Пушкин учился у Державина и потому не любил его. Пушкин подражал Державину, он перенимал его схемы и темы, но Пушкин не любил Державина. Пушкин восхищался молниеносными картинами Державина, его поэтическим мышлением, «когда в нем не было замысловатости», Пушкин признавал гений Державина и обрывал П. Вяземского, когда тот пускался в иронию и переиначивал на свой лад творчество Державина.
Все великие поэты девятнадцатого века не любили Державина.
И не могли его любить.
Его космическая муза!
Ей сопротивлялась элегия Пушкина, ее ненавидела мнительная муза Лермонтова, космос-драма ничего не объясняла разночинной, «замученной кнутами» музе Некрасова. Державин был близок только Тютчеву, но Державин расхлябан и растрепан, Тютчев — концентрат мысли и чувства.
Символ-трагизм Блока далек от случайного трагизма Державина.
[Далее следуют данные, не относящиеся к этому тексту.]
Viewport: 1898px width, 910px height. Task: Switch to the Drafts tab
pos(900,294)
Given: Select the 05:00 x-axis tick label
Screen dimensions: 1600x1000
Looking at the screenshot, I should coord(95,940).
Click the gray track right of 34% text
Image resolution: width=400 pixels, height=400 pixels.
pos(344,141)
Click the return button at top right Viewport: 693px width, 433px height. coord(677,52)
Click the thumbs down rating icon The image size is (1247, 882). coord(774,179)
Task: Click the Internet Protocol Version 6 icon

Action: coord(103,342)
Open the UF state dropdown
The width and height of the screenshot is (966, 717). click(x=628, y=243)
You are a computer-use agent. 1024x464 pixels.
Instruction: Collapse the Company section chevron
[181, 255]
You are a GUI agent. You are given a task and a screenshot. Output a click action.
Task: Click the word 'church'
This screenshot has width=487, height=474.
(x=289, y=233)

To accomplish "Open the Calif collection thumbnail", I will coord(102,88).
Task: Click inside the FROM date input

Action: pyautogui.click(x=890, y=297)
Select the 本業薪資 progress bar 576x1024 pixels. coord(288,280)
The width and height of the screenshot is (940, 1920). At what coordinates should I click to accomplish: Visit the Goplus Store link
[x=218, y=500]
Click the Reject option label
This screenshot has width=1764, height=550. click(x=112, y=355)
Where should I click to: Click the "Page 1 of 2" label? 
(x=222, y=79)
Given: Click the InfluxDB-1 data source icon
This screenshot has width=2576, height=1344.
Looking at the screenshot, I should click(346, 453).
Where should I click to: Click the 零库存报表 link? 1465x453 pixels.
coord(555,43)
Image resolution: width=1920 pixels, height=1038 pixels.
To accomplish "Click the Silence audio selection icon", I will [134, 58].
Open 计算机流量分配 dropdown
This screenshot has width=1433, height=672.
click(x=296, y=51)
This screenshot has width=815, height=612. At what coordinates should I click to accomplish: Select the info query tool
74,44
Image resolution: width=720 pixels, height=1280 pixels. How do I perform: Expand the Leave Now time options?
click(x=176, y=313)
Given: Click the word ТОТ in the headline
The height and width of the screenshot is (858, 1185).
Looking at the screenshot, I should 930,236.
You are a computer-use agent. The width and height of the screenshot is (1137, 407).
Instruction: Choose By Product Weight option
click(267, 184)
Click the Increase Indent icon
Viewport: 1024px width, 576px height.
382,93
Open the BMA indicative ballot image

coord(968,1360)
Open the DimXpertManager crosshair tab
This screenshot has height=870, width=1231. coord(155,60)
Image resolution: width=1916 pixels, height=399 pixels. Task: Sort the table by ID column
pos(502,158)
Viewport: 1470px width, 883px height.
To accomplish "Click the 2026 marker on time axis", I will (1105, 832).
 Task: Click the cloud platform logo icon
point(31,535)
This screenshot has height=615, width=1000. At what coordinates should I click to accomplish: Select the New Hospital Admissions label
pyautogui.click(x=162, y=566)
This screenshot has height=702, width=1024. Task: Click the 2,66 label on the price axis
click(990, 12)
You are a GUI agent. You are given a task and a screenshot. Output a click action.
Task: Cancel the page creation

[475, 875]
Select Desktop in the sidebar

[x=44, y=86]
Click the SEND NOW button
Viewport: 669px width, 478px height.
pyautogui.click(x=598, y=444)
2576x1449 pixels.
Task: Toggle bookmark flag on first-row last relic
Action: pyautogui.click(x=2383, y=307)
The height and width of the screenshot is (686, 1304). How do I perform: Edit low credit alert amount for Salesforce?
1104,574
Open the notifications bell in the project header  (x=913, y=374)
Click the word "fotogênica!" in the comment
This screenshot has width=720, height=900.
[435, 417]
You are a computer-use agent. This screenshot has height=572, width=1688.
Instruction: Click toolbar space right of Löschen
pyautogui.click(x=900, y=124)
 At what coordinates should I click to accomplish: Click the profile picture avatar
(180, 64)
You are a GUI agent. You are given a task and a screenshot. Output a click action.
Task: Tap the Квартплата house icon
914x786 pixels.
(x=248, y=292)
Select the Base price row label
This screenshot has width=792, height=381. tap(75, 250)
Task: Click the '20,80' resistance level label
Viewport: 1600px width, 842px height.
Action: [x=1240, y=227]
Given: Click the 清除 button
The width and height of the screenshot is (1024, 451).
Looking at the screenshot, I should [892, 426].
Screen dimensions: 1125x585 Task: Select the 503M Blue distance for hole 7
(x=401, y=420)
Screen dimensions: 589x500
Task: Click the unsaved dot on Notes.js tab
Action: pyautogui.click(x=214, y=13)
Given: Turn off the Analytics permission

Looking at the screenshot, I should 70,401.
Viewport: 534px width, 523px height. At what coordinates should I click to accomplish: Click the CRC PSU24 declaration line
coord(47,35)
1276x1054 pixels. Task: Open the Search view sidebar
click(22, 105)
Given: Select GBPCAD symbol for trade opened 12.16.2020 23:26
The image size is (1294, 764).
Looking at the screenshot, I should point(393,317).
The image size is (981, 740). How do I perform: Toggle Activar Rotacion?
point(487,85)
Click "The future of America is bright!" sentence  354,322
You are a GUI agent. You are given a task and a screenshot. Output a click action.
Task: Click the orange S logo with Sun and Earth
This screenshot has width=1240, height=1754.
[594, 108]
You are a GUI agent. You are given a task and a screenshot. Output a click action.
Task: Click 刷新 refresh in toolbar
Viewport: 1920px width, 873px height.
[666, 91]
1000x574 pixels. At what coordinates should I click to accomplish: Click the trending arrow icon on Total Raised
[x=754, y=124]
Поэтому никто из этих пяти великих художников не понимал Державина.
Но и никто из этих пяти великих художников не сумел с такой силой, в несколько строк написать:
Страха связанным цепями
И рожденным под жезлом,
Можно ль орльими крылами
К солнцу нам парить умом?
А хотя б и возлетали,
Чувствуем ярмо свое.
Это чувство тысячу лет витало над русскими поэтами.
Как Державин сумел сформулировать это чувство?
Как он стал его автором?
Как ни была стеснена мать, она все же хотела обучить детей хоть чему-нибудь.
Всю оренбургскую начальную школу представлял один человек: немец Иосиф Роза, отсидевший свой срок каторжанин.
Ни об одной из наук он не имел ни малейшего представления. Обучал только немецкому языку. Но без грамматики.
Гарнизонный школьник Лебедев, а потом артиллерии штык-юнкер Полетаев учили Державина арифметике и геометрии. Правда, арифметику и геометрию они знали понаслышке. Бесхитростные учителя, они зарабатывали небольшие копейки и небольшое уважение города.
В 1758 году в Казани открылась гимназия, где обучали официально языкам: латинскому, французскому, немецкому и наукам: арифметике, геометрии, а также танцеванию, фехтованию, рисованию, музыке.
Державин пытался играть какие-то роли в школьных трагедиях по Сумарокову, но без успеха. Он сравнительно неплохо рисовал, даже скопировал карту Казанской губернии, разукрасил ее виньетками, фигурами, пейзажами, и начальство пообещало определить его в инженерный корпус кондуктором (остальные шли лейб-гвардии солдатами).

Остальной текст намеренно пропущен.